Today, November 22, 2013, marks the 50th anniversary of the death of President John F. Kennedy. Fifty years is a long
time. This past week the airwaves have been flooded with remembrances of Pres.
Kennedy and those tragic events in Dallas so many years ago.
CNN aired a nice piece this week, featuring the
black-and-white coverage of 1963. In one 50-year old clip a newsman (they were
mostly all men back then) looked into the camera and boldly predicted that
years from now (1963) people would still remember where they were when they
heard the shocking news of the assassination.
How prescient. I’ve seen several clips of now middle-age
baby boomers talking about where they were when they heard of the President’s
death. So here’s my story:
It was a day not unlike today is on the East Coast. Cloudy,
but warm for late November. It was Friday, just as today is. I was sitting in
my last class of the day at St. Paul School, the parochial school in the little
town in which I grew up. The time on the clock was about 1:40 Eastern in the
afternoon. The classroom door swung open and our principal swept in. The
sisters of this particular religious order back then wore long flowing black
habits that seemed to fly on the breeze when the good sisters walked with any
great purpose.

+---+

• [Short exercise] Copy the Kennedy anniversary text again, beginning at the words that have "Today, November 22, 2013, marks" and stopping after "remembrances of Pres.". Substitute "broadcasts" for "airwaves". The lines that come next are separate material and have no connection to the Kennedy anniversary text.

• [Collected material]
+---+

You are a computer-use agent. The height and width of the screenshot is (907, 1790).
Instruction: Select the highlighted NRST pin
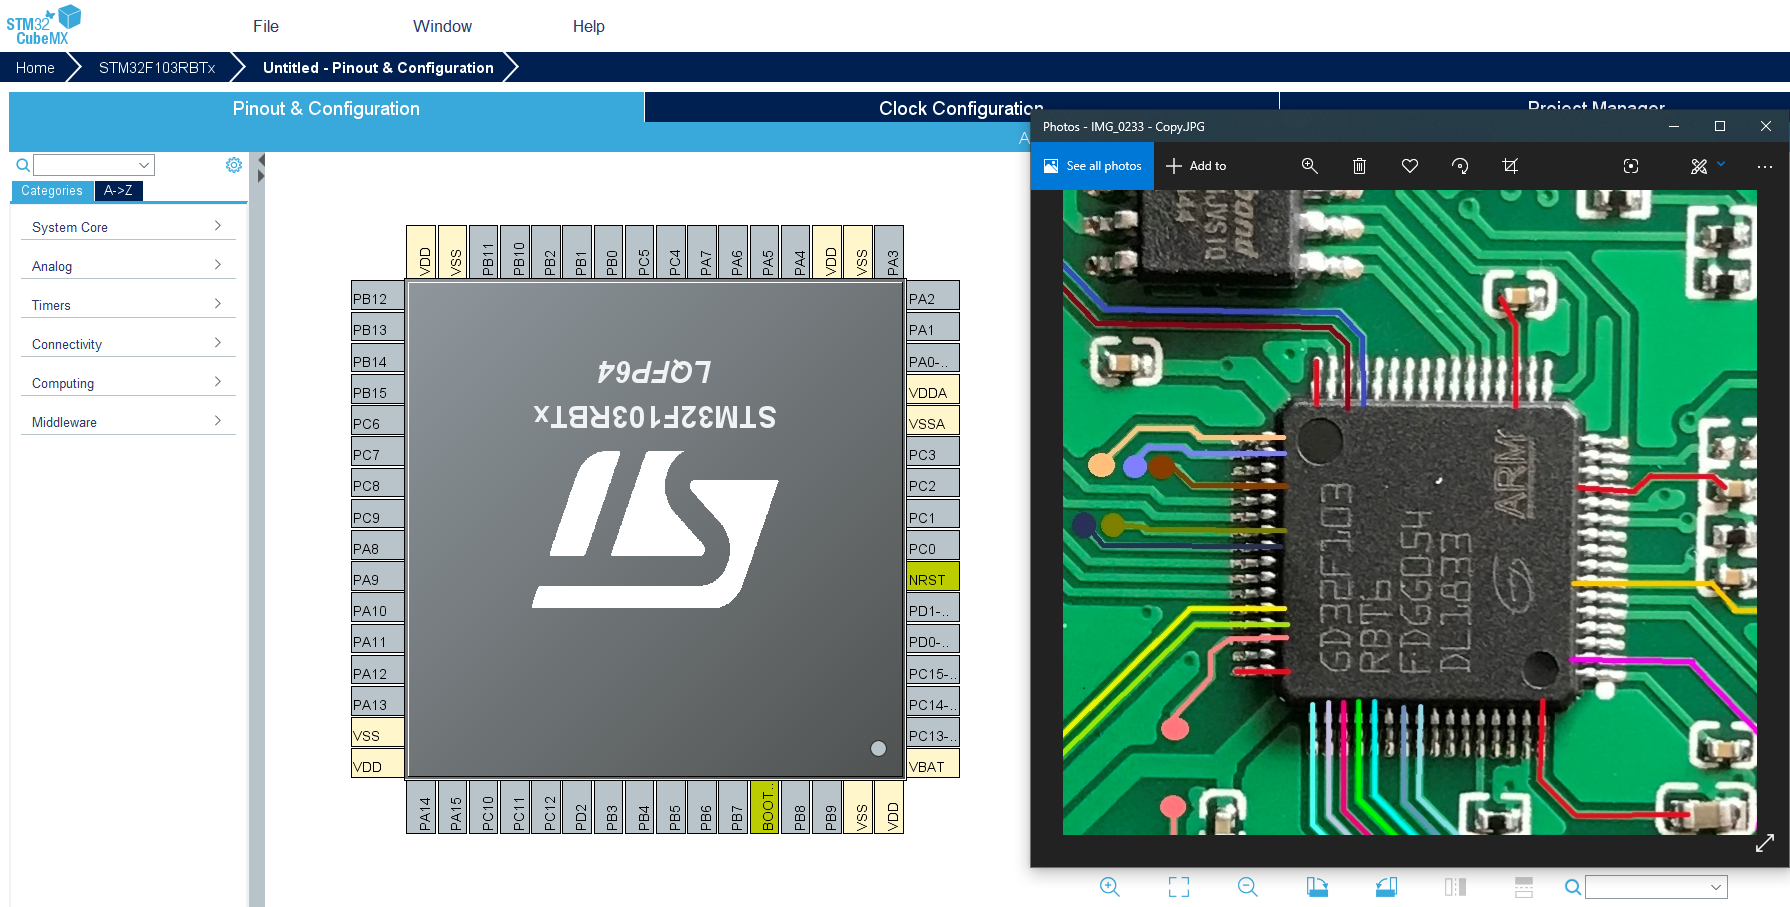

+---+

• [Answer in full]
Today, November 22, 2013, marks the 50th anniversary of the death of President John F. Kennedy. Fifty years is a long
time. This past week the broadcasts have been flooded with remembrances of Pres.